“The Mind Robber” is an adventure of the sixth season of “Doctor Who” classic series which aired in 1968. It follows “The Dominators” and it’s a five parts adventure written by Peter Ling and directed by David Maloney.
The lava from a volcanic eruption buries the Tardis, causing some damage. The Second Doctor (Patrick Troughton) is forced to use the emergency unit to dematerialize it, but the result is that they’re also transported out of reality itself.
When the Tardis lands in a white void, Jamie (Frazer Hines) and Zoe (Wendy Padbury) are lured outside and for them it’s the beginning of a strange adventure among literary, fairy tale and comic characters but also mythological creatures while the Tardis gets blown into pieces.
This DVD have few extras but two of them are long. There are typical contents such as production subtitles and a gallery of pictures from this adventure.
There are comments in the adventure alternative audio track by protagonists Frazer Hines and Wendy Padbury, actor Hamish Wilson and director David Maloney.
The Fact of Fiction – The Making of The Mind Robber. A 30+ minute documentary on the production of this adventure.
Highlander – The Jamie McCrimmon Story. Actor Frazer Hines recalls his portrayal of Jamie and his work after leaving “Doctor Who” in this 20+ minute documentary.
Basil Bush. A 1975 sketch in which the Yeti also appears.
There is also an “Easter egg” but it’s not particularly interesting.
The previous adventure, “The Dominators”, was supposed to be 6 episodes long but at the last moment it was shortened to 5 because they didn’t have enough material. “The Mind Robber” was supposed to be 4 episodes long but it was decided to add the canceled episode to this adventure. As a consequence, script editor Derrick Sherwin rewrote its beginning and turned it into a full episode.
Because of the always limited budgets, there was the need to create the first episode using the existing sets adding as little as possible. The white robots were made for an episode of the anthology series “Out of the Unknown” and were recycled for this adventure. Another consequence of the restructuring of “The Mind Robber” was that the episodes were some minutes shorter than normal and the fifth episode is only about 18 minutes long, the shortest in “Doctor Who” history.

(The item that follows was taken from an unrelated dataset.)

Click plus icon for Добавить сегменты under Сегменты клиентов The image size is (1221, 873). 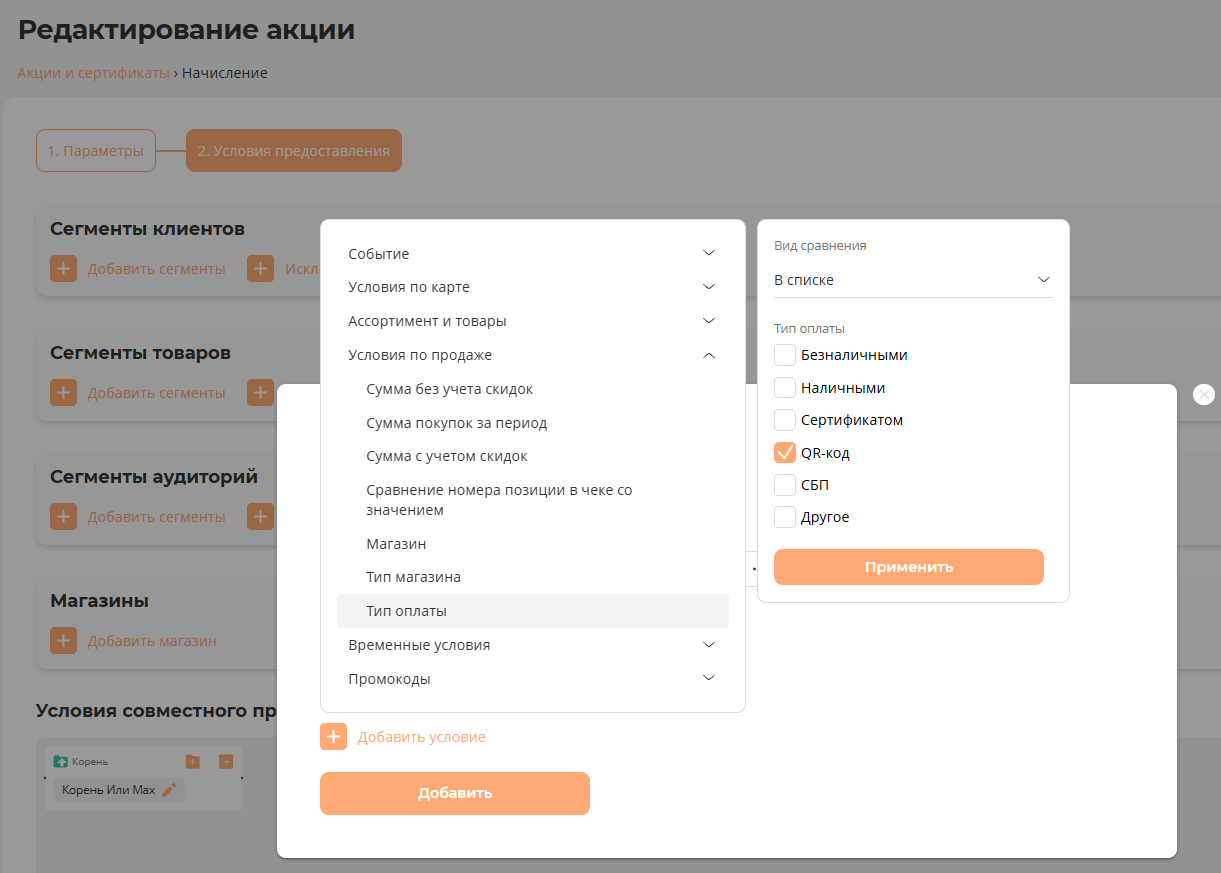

During filming, actor Frazer Hines contracted chicken pox and couldn’t be present in the second episode. Luckily, that kind of story made it possible to modify the script to have Jamie literally change his face and in the second episode he was played by Hamish Wilson.
Despite those problems and “Doctor Who” production limitations in the ’60s, the result was fantastic. “The Mind Robber” is a unique adventure with its surreal story. In the third season they already produced the adventure “The Celestial Toymaker” but “The Mind Robber” goes far beyond in imagination.
In this adventure there’s not a kind of game that sees the Doctor and his companions opposed to the intelligence who controls a sort of separate realm. Instead, there’s a non-place where the apparent reality is fluid, where characters and creatures from myths, fairy tales, literature and even comics appear. The Doctor must try to understand the rules but also who controls everything and what’s their purpose.
All those elements are combined in “The Mind Robber” in an excellent manner, creating an intriguing story full of literary references, especially from Gulliver, who speaks using only quotes from his adventures.
Apart from the first episode, which is slow in the manner typical of the adventures of the ’60s, in “The Mind Robber” the pace is rather fast. The Doctor and his companions go through various scenarios in which there are dramatic moments but also comedic ones. Both the regular and the guest cast offer high level performances. Many fans remember “The Mind Robber” for Zoe’s “B side” shown while she’s wearing a casuit and holds on tight to the Tardis console 😀 but there are several memorable moments.
“The Mind Robber” is one of the experiments that were tried during the first “Doctor Who” seasons but it wasn’t particularly appreciated by BBC executives so adventures of that kind weren’t produced anymore. Instead, its reputation among fans is very high and it’s become a great “Doctor Who” classic.
Unfortunately, today we have just a few Second Doctor’s complete adventures so in general it’s always worth buying the DVDs that contain them. In “The Mind Robber” case, the adventure is terrific and the DVD contains a couple of really good extras so more than ever I recommend buying it.